◆ GIVEN INSTRUCTION ◆
Can you reproduce the listing below with every "At what coordinates should I click to accomplish" changed to "Where should I click to", keeping everything else unchanged and leaving out the pictures?
───── DATASET CONTENT
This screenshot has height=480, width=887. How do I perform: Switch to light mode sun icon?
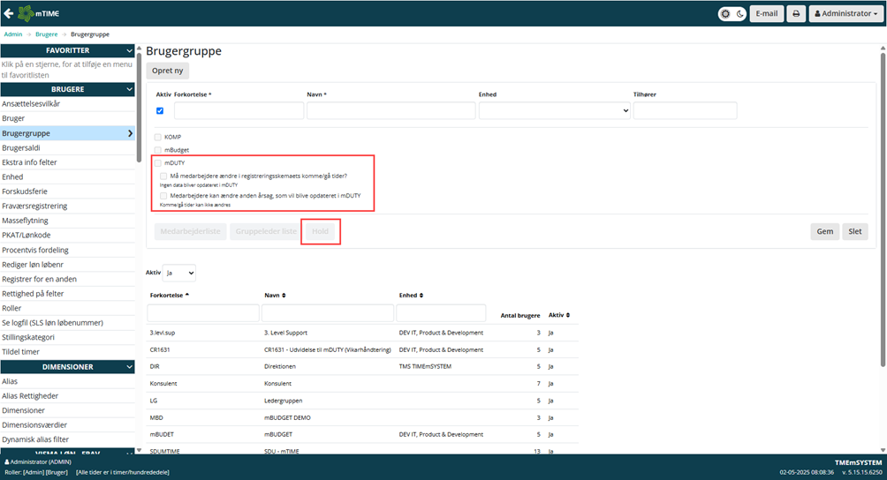point(726,14)
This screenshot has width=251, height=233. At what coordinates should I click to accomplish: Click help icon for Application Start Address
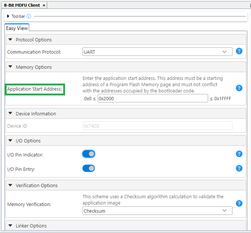click(239, 88)
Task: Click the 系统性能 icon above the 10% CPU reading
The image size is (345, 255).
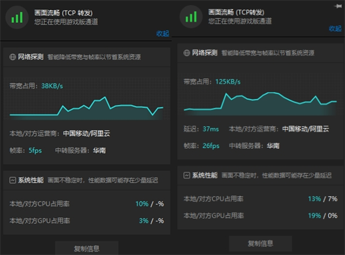Action: pyautogui.click(x=13, y=180)
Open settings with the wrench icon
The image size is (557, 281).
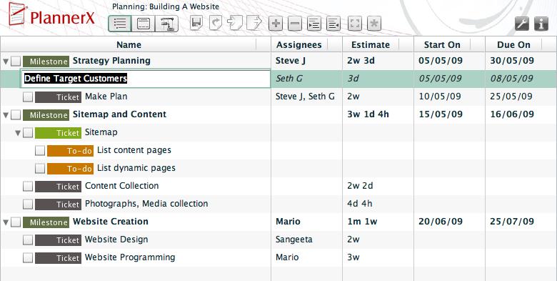point(521,24)
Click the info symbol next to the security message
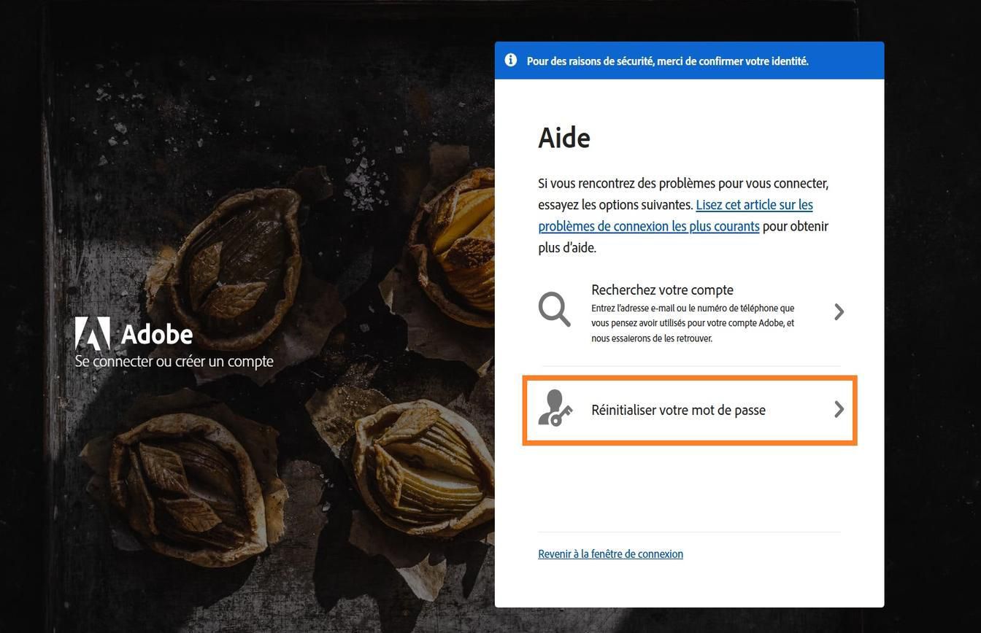The width and height of the screenshot is (981, 633). click(x=511, y=60)
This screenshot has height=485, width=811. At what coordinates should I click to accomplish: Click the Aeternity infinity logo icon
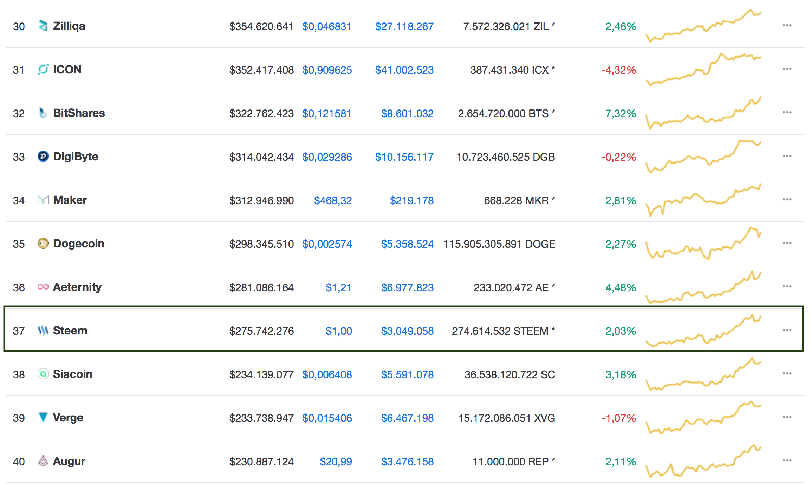point(43,287)
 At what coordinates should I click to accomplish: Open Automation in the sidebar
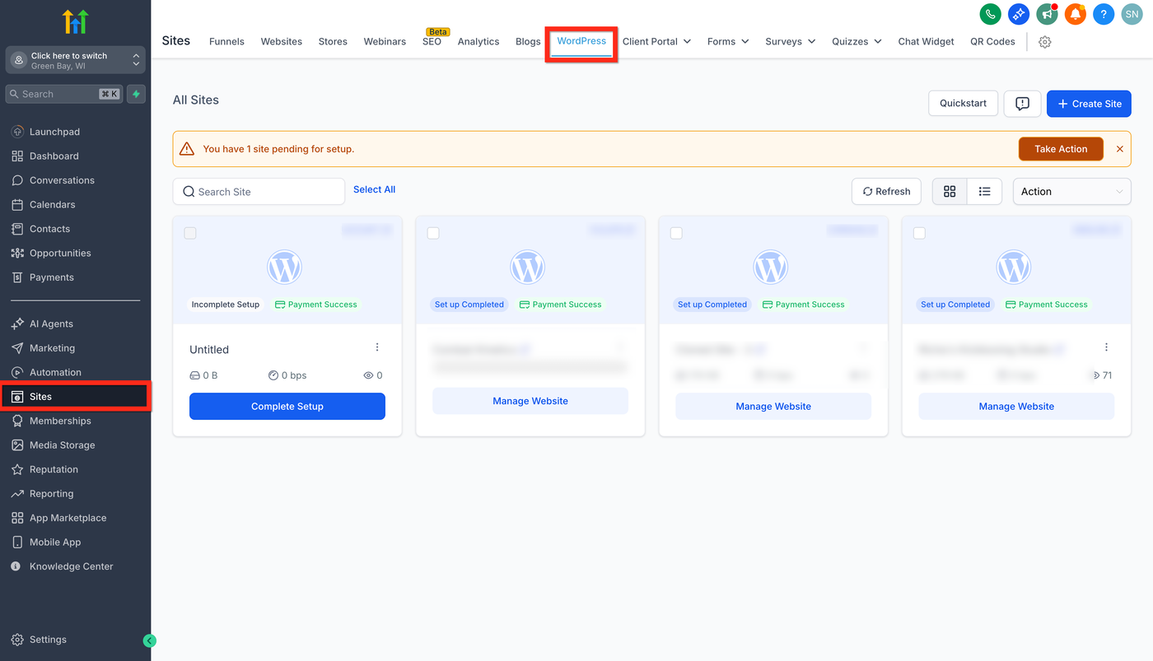click(x=55, y=372)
──────────
◆ FULL SOLUTION ◆
This screenshot has height=480, width=887. How do I perform: Switch to light mode sun icon?
point(726,14)
This screenshot has width=251, height=233. Where should I click to: Click help icon for Application Start Address
click(239, 88)
Task: Click the 系统性能 icon above the 10% CPU reading
The image size is (345, 255).
Action: pyautogui.click(x=13, y=180)
Open settings with the wrench icon
The image size is (557, 281).
point(521,24)
Click the info symbol next to the security message
The width and height of the screenshot is (981, 633). click(x=511, y=60)
This screenshot has height=485, width=811. Where should I click to: Click the Aeternity infinity logo icon
point(43,287)
 Where should I click to: Open Automation in the sidebar
click(x=55, y=372)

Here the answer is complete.